→ Problem description: Transcribe the lines between the one holding "Coastal Images Inc (589, 1590)" and the one holding "Rainbow Dragon Squad (992, 680)", inclusive, reproducing each line precisely.

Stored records
• • •

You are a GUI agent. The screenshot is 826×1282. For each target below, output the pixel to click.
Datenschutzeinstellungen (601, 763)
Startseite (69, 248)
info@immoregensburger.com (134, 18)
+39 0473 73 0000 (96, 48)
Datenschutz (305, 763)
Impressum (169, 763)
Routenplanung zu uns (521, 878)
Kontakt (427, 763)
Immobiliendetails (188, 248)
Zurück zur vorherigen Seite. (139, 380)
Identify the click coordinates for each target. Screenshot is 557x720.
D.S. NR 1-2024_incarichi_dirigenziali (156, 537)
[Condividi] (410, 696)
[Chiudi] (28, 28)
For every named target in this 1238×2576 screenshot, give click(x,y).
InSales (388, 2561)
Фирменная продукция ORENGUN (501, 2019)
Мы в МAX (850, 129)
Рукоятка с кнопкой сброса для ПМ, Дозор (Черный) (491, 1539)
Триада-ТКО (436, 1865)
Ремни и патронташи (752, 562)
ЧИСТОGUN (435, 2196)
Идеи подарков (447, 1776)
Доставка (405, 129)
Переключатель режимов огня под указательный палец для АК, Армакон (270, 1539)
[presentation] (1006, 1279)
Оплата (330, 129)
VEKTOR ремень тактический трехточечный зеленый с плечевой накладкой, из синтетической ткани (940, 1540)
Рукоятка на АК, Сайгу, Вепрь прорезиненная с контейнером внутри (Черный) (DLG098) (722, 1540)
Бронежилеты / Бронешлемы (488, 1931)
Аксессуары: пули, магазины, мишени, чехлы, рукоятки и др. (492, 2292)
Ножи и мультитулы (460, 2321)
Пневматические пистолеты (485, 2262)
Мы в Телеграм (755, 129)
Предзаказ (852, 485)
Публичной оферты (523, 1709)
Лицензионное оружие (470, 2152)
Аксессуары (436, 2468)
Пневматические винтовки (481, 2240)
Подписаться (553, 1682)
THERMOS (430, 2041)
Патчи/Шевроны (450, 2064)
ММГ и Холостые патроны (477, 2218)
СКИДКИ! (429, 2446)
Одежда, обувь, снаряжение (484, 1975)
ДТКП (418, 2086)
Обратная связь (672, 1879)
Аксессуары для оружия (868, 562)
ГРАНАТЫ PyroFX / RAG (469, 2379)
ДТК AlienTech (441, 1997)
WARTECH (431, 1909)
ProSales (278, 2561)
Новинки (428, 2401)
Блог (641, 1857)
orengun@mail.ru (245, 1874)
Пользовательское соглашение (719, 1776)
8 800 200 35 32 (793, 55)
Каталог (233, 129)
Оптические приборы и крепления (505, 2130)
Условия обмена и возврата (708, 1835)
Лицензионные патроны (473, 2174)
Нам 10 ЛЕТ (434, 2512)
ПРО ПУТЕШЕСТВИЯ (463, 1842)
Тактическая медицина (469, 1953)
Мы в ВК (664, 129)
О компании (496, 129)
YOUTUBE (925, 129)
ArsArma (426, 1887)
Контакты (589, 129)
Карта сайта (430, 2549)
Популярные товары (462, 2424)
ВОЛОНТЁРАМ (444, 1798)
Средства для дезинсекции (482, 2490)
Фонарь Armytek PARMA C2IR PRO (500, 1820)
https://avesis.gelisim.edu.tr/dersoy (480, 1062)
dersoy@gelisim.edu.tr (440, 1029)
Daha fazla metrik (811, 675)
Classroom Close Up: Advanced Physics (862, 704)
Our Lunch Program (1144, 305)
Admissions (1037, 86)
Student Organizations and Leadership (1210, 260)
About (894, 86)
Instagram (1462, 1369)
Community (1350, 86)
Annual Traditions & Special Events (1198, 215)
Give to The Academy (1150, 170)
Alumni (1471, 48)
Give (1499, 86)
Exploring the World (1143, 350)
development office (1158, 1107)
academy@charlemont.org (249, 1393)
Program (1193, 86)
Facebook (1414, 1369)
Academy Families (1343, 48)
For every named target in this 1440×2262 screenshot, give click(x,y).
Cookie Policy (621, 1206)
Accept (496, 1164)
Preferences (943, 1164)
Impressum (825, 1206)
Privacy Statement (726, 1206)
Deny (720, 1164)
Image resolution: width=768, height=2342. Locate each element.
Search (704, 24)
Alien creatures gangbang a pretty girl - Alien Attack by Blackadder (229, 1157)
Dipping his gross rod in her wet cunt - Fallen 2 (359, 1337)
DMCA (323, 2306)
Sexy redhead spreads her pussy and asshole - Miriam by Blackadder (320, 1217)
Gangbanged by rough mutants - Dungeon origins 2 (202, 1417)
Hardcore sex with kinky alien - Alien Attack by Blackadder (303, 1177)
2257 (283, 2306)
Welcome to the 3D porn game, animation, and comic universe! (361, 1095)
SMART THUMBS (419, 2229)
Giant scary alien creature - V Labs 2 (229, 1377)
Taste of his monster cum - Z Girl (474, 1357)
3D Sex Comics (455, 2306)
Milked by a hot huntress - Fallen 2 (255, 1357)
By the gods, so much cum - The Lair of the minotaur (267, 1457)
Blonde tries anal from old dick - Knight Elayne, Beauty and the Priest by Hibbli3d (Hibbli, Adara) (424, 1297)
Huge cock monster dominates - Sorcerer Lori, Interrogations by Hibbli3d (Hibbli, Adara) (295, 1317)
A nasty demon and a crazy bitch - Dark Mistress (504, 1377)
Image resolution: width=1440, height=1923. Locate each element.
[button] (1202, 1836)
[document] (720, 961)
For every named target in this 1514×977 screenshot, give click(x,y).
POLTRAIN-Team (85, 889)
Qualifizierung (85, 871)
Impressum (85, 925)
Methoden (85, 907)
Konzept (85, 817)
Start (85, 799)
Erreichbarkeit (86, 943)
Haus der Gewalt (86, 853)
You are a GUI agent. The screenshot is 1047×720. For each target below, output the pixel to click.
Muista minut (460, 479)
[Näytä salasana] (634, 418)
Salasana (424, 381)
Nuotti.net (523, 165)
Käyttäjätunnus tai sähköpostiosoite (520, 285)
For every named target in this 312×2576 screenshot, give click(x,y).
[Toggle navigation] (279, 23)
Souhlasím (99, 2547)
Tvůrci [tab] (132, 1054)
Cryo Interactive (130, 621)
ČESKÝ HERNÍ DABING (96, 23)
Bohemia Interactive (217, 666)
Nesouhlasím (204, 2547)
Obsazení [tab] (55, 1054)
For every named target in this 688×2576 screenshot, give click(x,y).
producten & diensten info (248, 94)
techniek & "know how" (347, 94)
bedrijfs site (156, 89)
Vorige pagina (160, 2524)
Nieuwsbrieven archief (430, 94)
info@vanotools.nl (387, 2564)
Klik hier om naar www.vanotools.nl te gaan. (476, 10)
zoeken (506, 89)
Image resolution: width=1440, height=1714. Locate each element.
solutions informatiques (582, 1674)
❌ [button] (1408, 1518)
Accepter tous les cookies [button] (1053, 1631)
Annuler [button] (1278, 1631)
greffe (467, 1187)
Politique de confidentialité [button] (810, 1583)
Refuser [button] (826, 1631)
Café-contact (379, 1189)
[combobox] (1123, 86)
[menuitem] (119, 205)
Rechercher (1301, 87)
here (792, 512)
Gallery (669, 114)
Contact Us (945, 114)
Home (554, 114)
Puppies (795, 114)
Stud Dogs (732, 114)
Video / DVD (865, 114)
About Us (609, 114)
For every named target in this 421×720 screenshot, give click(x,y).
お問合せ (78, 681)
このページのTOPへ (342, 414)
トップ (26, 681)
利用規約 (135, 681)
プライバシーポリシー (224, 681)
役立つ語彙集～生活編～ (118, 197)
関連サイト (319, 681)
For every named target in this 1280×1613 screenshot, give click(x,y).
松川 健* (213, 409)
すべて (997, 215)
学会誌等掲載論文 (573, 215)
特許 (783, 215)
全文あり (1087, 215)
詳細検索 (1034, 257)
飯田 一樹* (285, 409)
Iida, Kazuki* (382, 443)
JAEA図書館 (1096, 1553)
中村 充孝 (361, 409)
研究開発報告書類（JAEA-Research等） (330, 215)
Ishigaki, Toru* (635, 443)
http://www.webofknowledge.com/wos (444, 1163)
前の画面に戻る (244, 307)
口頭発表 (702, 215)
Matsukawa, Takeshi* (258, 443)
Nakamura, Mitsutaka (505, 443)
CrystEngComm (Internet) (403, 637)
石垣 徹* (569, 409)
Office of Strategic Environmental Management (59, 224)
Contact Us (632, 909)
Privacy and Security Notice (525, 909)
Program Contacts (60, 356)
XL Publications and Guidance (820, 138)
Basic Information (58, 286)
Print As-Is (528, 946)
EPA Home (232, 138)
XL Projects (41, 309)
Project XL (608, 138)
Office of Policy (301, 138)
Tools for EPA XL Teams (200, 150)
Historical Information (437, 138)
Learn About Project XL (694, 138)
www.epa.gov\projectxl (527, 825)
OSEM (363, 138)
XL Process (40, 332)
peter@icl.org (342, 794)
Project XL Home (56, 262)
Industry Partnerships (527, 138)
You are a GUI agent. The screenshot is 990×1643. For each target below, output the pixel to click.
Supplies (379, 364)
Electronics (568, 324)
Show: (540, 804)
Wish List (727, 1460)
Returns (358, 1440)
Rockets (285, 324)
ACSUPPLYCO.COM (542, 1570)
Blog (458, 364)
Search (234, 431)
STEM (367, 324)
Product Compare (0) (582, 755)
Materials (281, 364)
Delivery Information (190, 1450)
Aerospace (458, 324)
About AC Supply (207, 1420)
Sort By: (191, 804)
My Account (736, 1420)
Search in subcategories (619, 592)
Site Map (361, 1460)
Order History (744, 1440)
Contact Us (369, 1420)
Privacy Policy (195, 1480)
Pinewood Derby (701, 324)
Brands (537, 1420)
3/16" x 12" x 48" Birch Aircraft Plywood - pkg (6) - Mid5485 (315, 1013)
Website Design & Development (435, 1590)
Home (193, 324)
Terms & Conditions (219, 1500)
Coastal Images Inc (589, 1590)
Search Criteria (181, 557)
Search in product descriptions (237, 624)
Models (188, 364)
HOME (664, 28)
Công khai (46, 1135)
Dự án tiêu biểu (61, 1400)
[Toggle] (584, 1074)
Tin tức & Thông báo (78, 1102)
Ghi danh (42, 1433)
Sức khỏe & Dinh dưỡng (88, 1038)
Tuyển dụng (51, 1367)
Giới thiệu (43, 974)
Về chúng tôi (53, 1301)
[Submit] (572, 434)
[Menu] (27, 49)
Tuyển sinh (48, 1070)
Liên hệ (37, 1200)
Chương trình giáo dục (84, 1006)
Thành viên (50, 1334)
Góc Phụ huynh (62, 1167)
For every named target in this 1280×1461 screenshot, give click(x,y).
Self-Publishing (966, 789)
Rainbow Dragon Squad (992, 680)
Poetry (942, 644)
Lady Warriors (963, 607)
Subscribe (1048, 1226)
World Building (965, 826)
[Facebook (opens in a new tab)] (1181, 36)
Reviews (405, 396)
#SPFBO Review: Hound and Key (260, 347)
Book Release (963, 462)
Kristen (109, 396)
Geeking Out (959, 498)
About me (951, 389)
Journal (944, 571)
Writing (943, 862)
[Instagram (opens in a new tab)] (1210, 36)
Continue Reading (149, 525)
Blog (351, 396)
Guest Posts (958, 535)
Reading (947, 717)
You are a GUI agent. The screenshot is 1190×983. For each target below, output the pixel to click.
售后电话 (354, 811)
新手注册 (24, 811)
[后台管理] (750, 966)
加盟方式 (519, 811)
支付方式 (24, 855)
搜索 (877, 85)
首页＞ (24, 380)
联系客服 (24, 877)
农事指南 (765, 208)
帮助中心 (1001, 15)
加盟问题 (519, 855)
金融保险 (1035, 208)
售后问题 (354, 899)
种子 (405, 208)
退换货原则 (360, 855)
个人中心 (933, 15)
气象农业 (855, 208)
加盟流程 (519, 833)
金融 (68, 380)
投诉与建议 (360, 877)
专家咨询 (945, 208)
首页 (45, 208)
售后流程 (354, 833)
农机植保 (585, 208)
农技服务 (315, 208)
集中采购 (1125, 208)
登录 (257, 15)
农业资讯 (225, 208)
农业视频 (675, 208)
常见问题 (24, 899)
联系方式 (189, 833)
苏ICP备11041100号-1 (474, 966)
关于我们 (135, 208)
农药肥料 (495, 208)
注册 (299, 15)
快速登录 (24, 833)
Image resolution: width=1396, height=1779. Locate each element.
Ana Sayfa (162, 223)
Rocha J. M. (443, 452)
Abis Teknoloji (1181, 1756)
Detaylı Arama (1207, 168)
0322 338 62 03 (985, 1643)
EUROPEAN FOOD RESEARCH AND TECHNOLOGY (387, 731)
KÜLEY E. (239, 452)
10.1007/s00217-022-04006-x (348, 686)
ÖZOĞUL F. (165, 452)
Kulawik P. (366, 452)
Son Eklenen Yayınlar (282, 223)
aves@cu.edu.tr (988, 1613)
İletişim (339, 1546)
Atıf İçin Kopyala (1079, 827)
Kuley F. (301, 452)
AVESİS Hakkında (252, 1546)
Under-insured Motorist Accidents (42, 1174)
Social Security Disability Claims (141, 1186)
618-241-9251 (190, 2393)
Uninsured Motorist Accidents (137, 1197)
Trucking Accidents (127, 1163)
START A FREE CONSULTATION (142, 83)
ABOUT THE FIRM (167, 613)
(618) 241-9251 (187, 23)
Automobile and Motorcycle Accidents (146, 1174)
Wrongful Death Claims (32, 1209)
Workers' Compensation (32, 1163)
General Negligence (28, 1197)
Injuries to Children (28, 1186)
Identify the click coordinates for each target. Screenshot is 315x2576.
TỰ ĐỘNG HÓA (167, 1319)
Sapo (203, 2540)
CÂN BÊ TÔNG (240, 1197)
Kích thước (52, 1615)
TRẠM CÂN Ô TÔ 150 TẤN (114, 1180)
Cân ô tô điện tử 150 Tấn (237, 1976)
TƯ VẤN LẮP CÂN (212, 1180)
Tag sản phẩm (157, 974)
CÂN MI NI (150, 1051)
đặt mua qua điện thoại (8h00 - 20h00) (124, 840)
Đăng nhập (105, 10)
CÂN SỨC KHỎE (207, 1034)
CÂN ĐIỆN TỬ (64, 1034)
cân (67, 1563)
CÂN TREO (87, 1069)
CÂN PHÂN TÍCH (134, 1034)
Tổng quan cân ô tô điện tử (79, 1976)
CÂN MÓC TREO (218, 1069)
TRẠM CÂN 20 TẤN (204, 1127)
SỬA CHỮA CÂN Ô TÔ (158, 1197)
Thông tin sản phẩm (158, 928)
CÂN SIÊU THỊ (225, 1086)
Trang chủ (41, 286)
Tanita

• • •

→ Task result:
Coastal Images Inc (589, 1590)
Search Criteria (181, 557)
Search in product descriptions (237, 624)
Models (188, 364)
HOME (664, 28)
Công khai (46, 1135)
Dự án tiêu biểu (61, 1400)
[Toggle] (584, 1074)
Tin tức & Thông báo (78, 1102)
Ghi danh (42, 1433)
Sức khỏe & Dinh dưỡng (88, 1038)
Tuyển dụng (51, 1367)
Giới thiệu (43, 974)
Về chúng tôi (53, 1301)
[Submit] (572, 434)
[Menu] (27, 49)
Tuyển sinh (48, 1070)
Liên hệ (37, 1200)
Chương trình giáo dục (84, 1006)
Thành viên (50, 1334)
Góc Phụ huynh (62, 1167)
For every named target in this 1280×1461 screenshot, give click(x,y).
Self-Publishing (966, 789)
Rainbow Dragon Squad (992, 680)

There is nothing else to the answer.